Explanation: This is useful when the PR is waiting for human review and you want a repeatable audit packet.
Best Practices
Treat the generated public skill as a reviewable packaging layer around the upstream repository. The goal is to keep provenance explicit and load only the copied source material that materially improves execution.
- Keep the imported skill grounded in the upstream repository; do not invent steps that the source material cannot support.
- Prefer the smallest useful set of support files so the workflow stays auditable and fast to review.
- Keep provenance, source commit, and imported file paths visible in notes and PR descriptions.
- Point directly at the copied upstream files that justify the workflow instead of relying on generic review boilerplate.

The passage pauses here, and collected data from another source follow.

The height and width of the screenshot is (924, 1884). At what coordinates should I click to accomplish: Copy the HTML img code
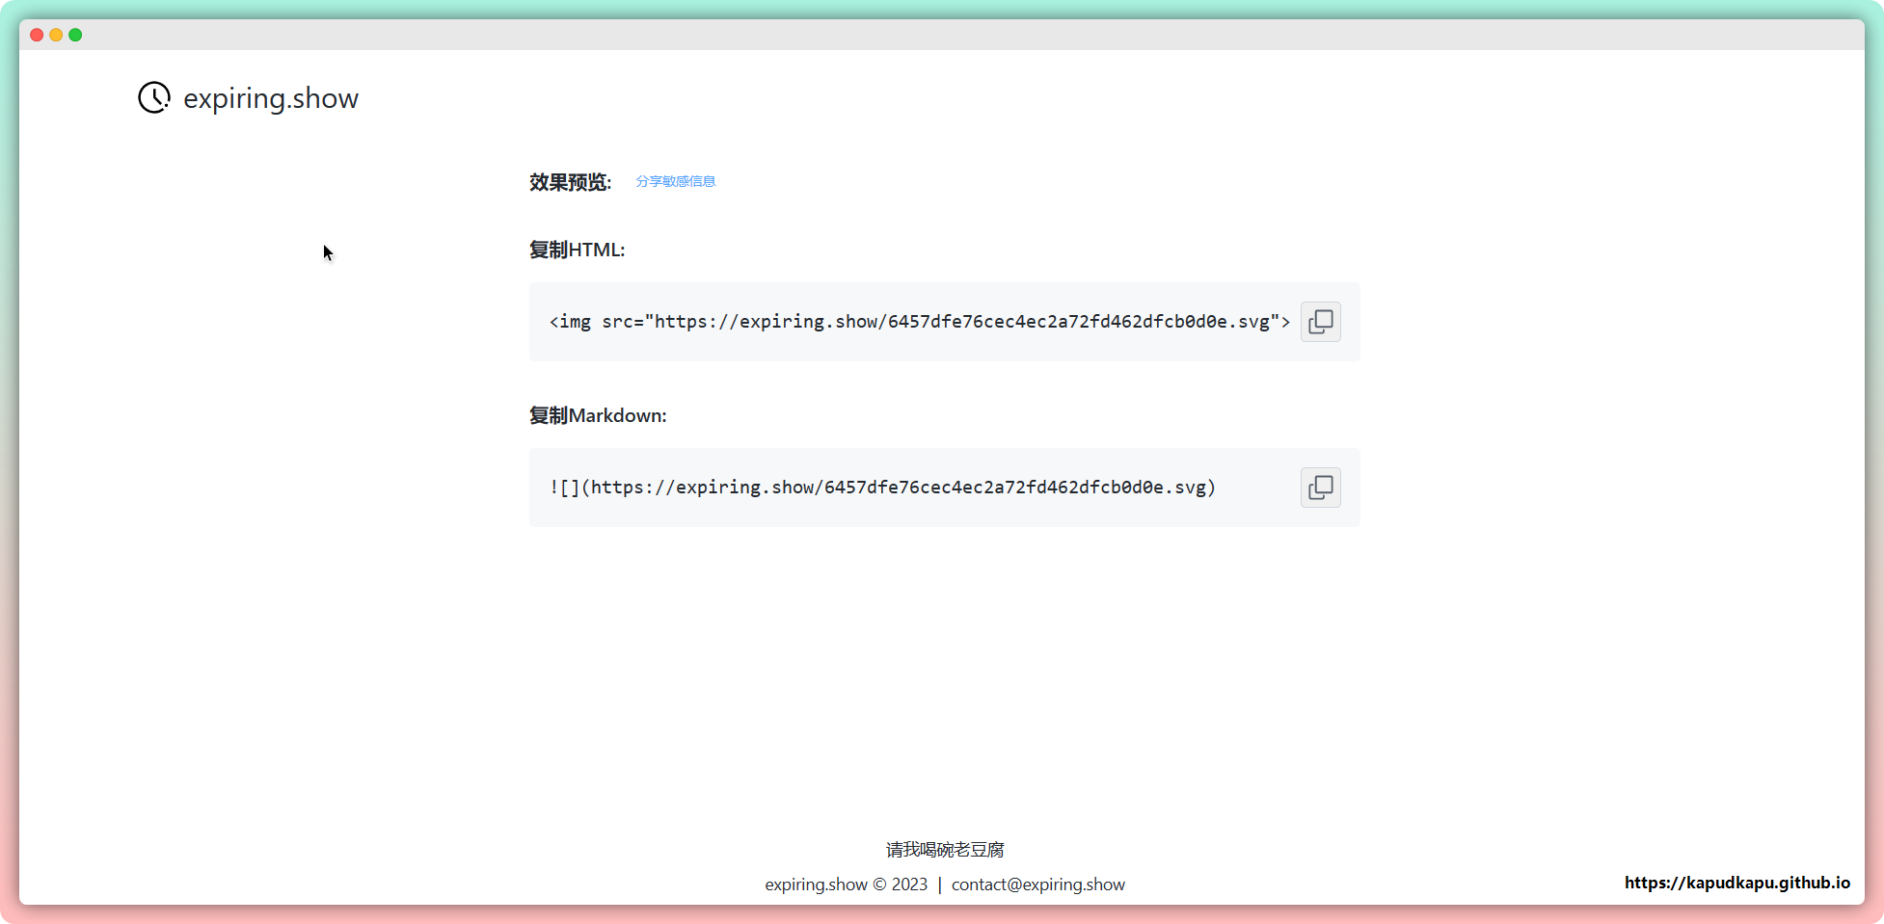coord(1320,322)
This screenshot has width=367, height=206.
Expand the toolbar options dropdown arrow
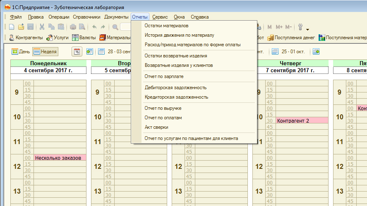(308, 29)
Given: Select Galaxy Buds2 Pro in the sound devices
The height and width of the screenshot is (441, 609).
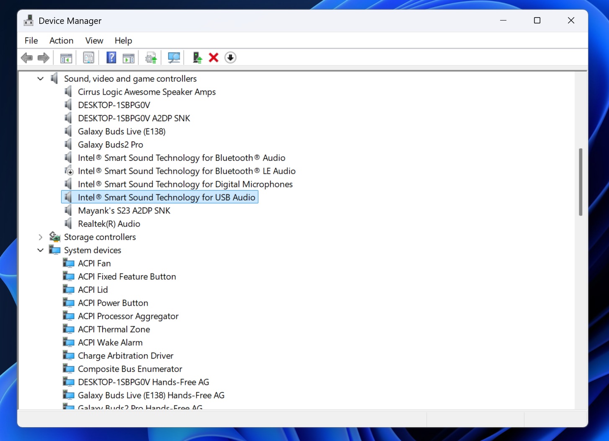Looking at the screenshot, I should (111, 145).
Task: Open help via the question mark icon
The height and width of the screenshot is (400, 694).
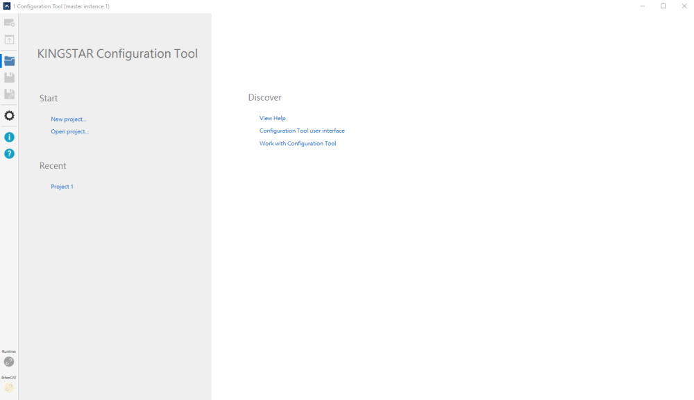Action: coord(9,153)
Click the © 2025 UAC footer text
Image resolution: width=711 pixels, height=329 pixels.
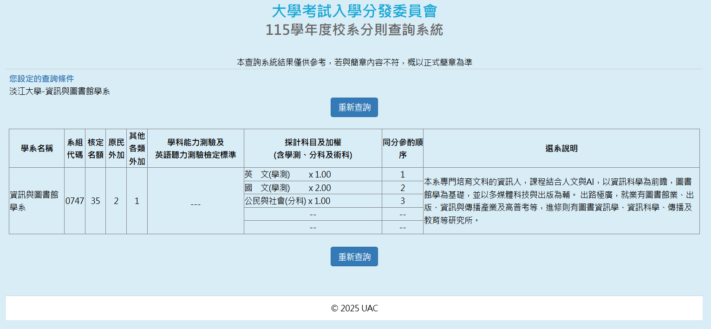pyautogui.click(x=354, y=309)
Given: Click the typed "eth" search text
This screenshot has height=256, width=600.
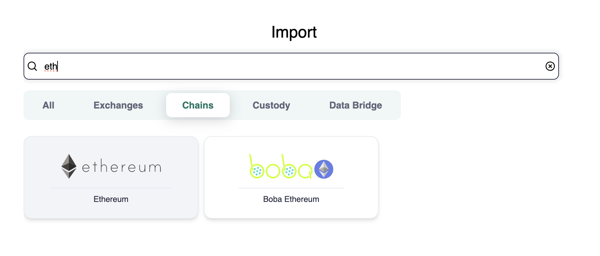Looking at the screenshot, I should click(51, 66).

- Treat generated examples as scaffolding; adapt them to the concrete task before execution.
- Route to a stronger native skill when architecture, debugging, design, or security concerns become dominant.
Troubleshooting
Problem: The operator skipped the imported context and answered too generically
Symptoms: The result ignores the upstream workflow in
plugins/antigravity-awesome-skills-claude/skills/documentation, fails to mention provenance, or does not use any copied source files at all.
Solution: Re-open metadata.json, ORIGIN.md, and the most relevant copied upstream files. Load only the files that materially change the answer, then restate the provenance before continuing.
Problem: The imported workflow feels incomplete during review
Symptoms: Reviewers can see the generated
SKILL.md, but they cannot quickly tell which references, examples, or scripts matter for the current task.
Solution: Point at the exact copied references, examples, scripts, or assets that justify the path you took. If the gap is still real, record it in the PR instead of hiding it.
Problem: The task drifted into a different specialization
Symptoms: The imported skill starts in the right place, but the work turns into debugging, architecture, design, security, or release orchestration that a native skill handles better. Solution: Use the related skills section to hand off deliberately. Keep the imported provenance visible so the next skill inherits the right context instead of starting blind.
Related Skills
- Use when the work is better handled by that native specialization after this imported skill establishes context.@devops-deploy
- Use when the work is better handled by that native specialization after this imported skill establishes context.@devops-troubleshooter
- Use when the work is better handled by that native specialization after this imported skill establishes context.@differential-review
- Use when the work is better handled by that native specialization after this imported skill establishes context.@discord-automation
Additional Resources
Use this support matrix and the linked files below as the operator packet for this imported skill. They should reflect real copied source material, not generic scaffolding.
| Resource family | What it gives the reviewer | Example path |
|---|---|---|
| copied reference notes, guides, or background material from upstream | |
| worked examples or reusable prompts copied from upstream | |
| upstream helper scripts that change execution or validation | |
| routing or delegation notes that are genuinely part of the imported package | |
| supporting assets or schemas copied from the source package | |
Imported Reference Notes
Imported: Quality Gates
- All APIs documented
- Architecture diagrams current
- README up to date
- Code comments helpful
- Examples working
- Links valid
Imported: Limitations
- Use this skill only when the task clearly matches the scope described above.
- Do not treat the output as a substitute for environment-specific validation, testing, or expert review.
- Stop and ask for clarification if required inputs, permissions, safety boundaries, or success criteria are missing.